What Would a "Revitalized" Palestinian Authority Be? - Lt.-Col. (res.) Maurice Hirsch and Brig.-Gen. (res.) Yossi Kuperwasser (Times of Israel)
  • The Palestinian Authority, in its current form, has failed the Palestinians and has failed the peace process. Nonetheless, in the wake of the Oct. 7 massacre and the ensuing war against Hamas, U.S. President Joe Biden wrote in the Washington Post on Nov. 18, 2023, that "Gaza and the West Bank should be reunited...under a revitalized Palestinian Authority."
  • PA reform must include the following non-negotiable steps:
    1. Condemn the Oct. 7 massacre. More than 4 months have passed since the Oct. 7 massacre, in which more than 1,200 people were tortured, raped, beheaded and murdered, hundreds wounded, and 240 people kidnapped to Gaza. To this day, no PA leader or figure has condemned the atrocities.
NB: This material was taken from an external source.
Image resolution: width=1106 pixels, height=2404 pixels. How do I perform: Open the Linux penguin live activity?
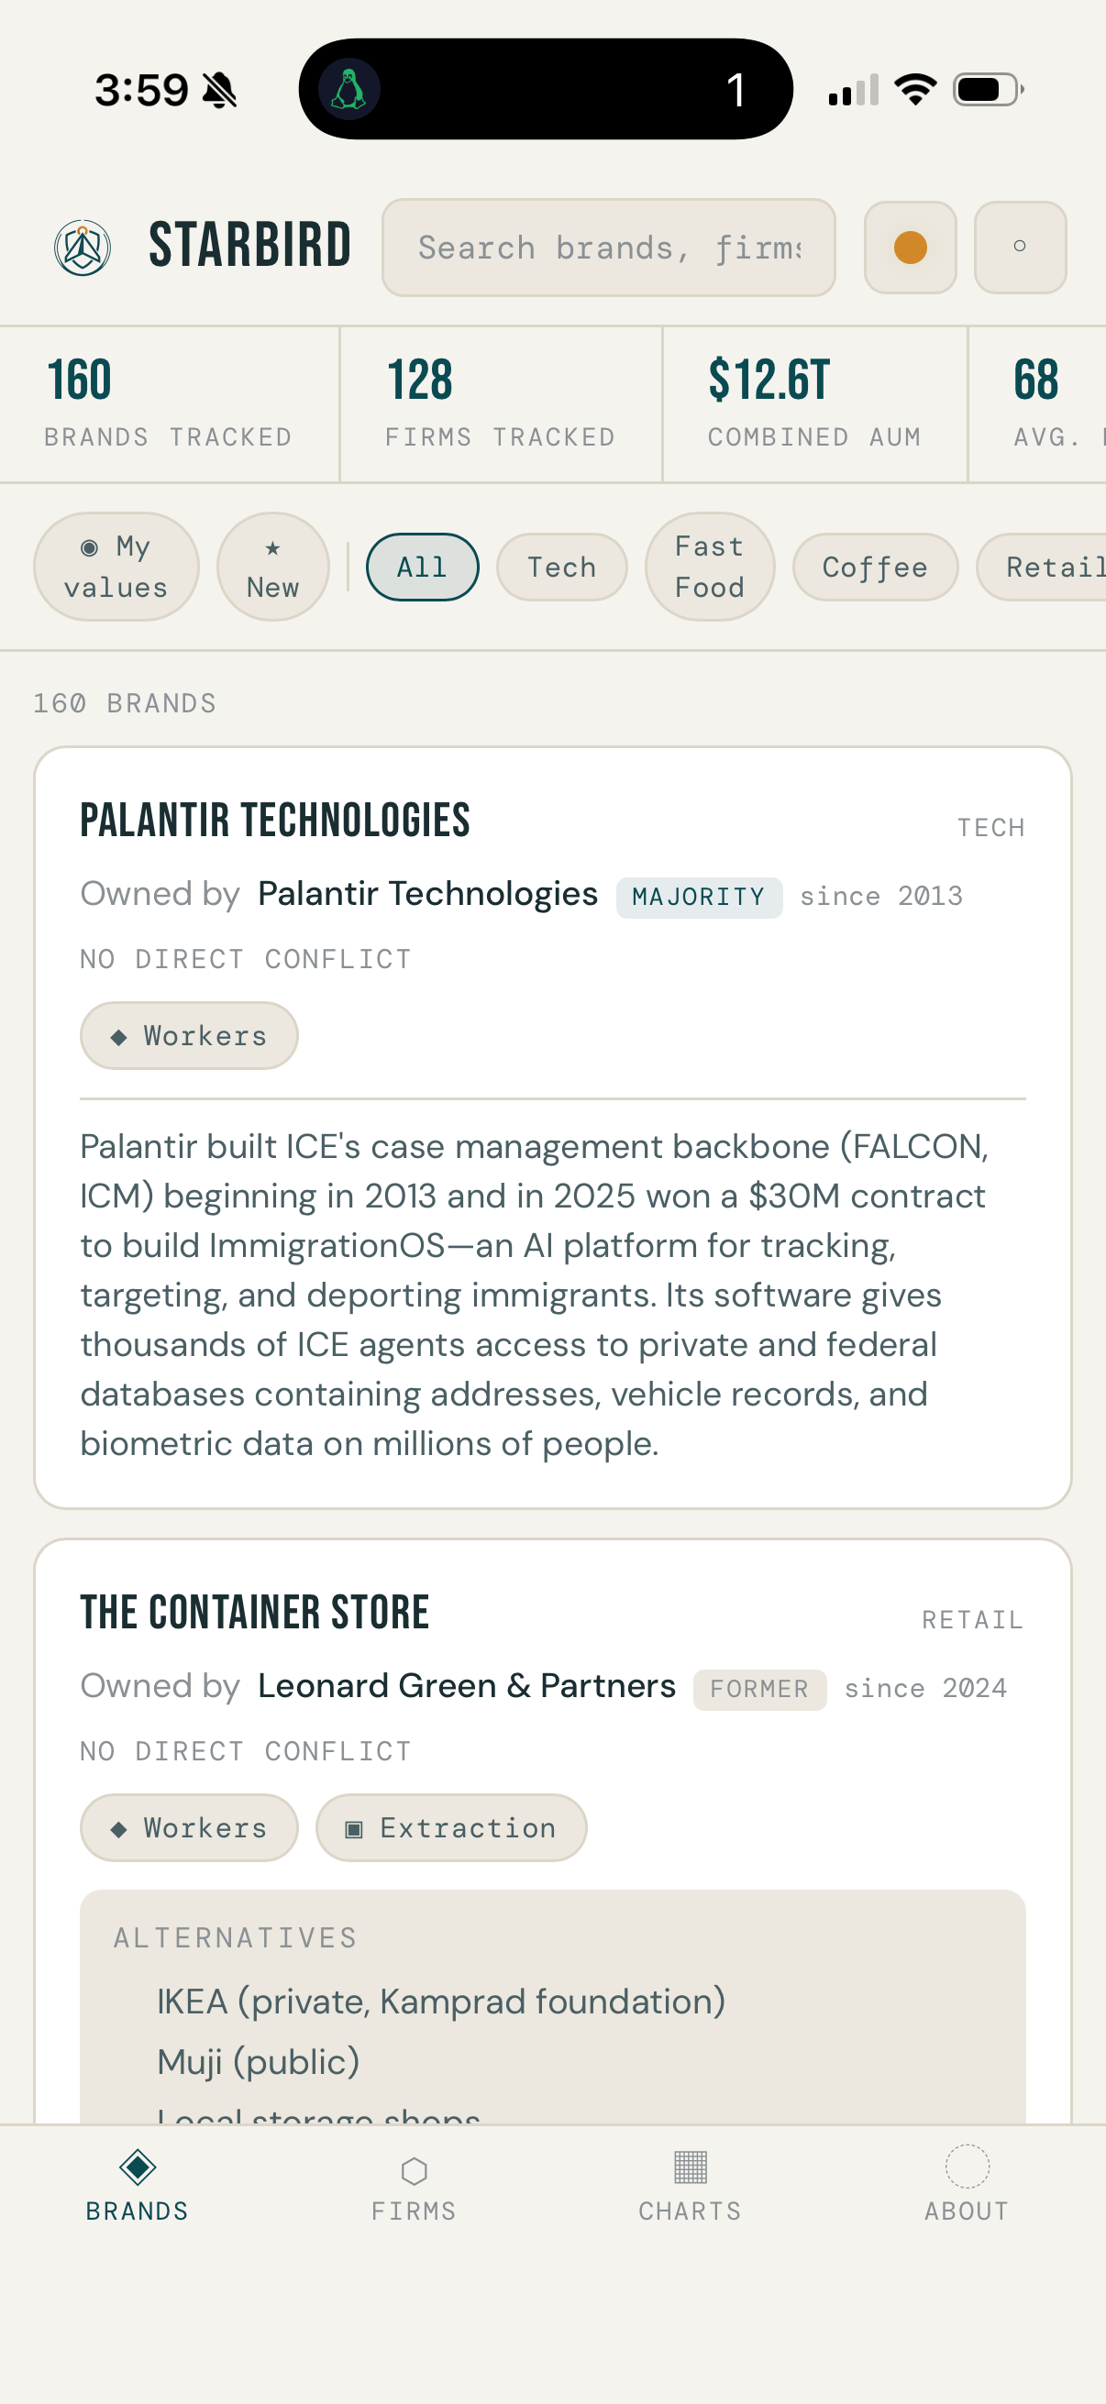pos(349,91)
Sadly, PA leaders have embraced and justified them.
    2. Abolish the PA/PLO's "Pay-for-Slay" policy. PA law defines the terrorists as the "fighting sector and an integral part of the fabric of the Arab Palestinian society." The payments are made to all Palestinian terrorists, including participants in the Oct. 7 massacre. Every year, the PA pays over $300 million to imprisoned terrorists, wounded terrorists, the families of dead terrorists, and released terrorists, who are also entitled to guaranteed employment in the PA. The U.S. Taylor Force Act describes this policy as an "incentive to commit acts of terror."
    3. Recognize the Jews as a people, entitled to a state in their ancestral homeland. The Palestinian Authority rejects the very existence of a Jewish people, referring to Judaism merely as a religion, undeserving of a national homeland. Jews, according to PA teachings, are responsible for the ills of the world and have no sovereign history in the land.
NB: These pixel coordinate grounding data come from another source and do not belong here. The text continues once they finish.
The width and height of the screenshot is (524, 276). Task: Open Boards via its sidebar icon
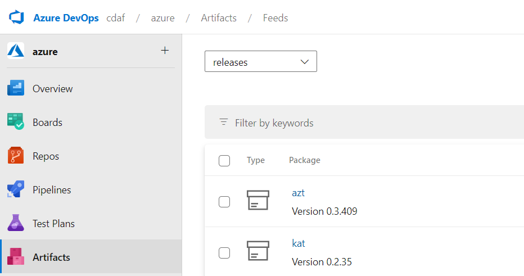coord(16,122)
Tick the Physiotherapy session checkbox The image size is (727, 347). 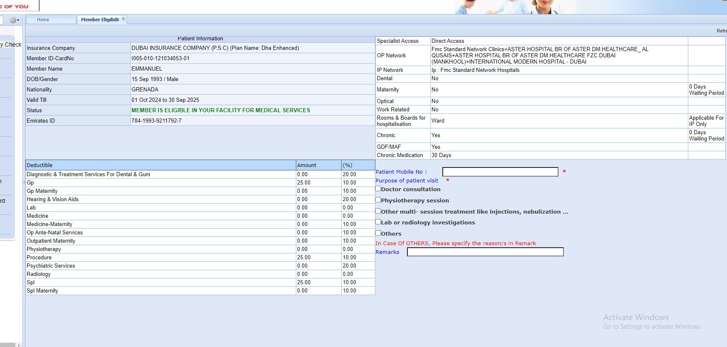coord(378,200)
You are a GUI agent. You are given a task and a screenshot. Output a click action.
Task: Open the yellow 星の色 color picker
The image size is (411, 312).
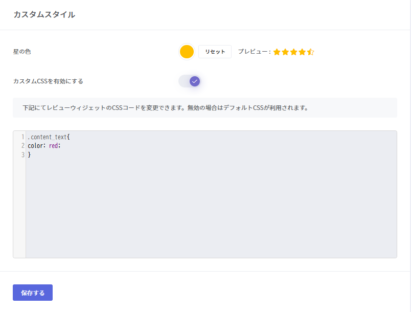click(x=187, y=52)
    4. Cease all incitement to murder and glorification of terror. For the last 30 years, the PA has been violating their commitment as part of the Oslo process to combat incitement. The PA has actively engaged its education system, media, and culture in hate indoctrination and inciting terror. Generations of Palestinians have been educated to hate Jews, seek the destruction of Israel, and see murderous terrorists as role models.
    5. Halt PA attacks on Israel in international forums. The PA/PLO is conducting full-scale lawfare against Israel at the UN and other international forums, including the International Criminal Court and the International Court of Justice. The attacks, based on invented facts and outright libels, seek to delegitimize Israel and turn it into a pariah state. These are flagrant breaches of the Oslo Accords.
    6. Actively fight terror. A fundamental commitment undertaken by the Palestinians as part of the Oslo process was to actively combat terror. To fulfill this commitment, the PA was permitted to establish a strong security apparatus that benefitted from international funding and training. Many members of the PA security forces, who were meant to be fighting terror, were themselves actively involved in terrorism.
  • Once these rudimentary prerequisites are fulfilled, an additional plan to revitalize the PA would deal with its deeply embedded corruption and turn it into an effective democracy with regular elections in which a fully functioning judicial system can be developed.

    Lt.-Col. (res.) Maurice Hirsch, director of the Initiative for Palestinian Authority Accountability and Reform at the Jerusalem Center for Public Affairs, was director of the Military Prosecution in Judea and Samaria.
        Brig.-Gen. (res.) Yossi Kuperwasser, director of the Project on Regional Middle East Developments at the Jerusalem Center, is former head of the IDF Military Intelligence Research Division.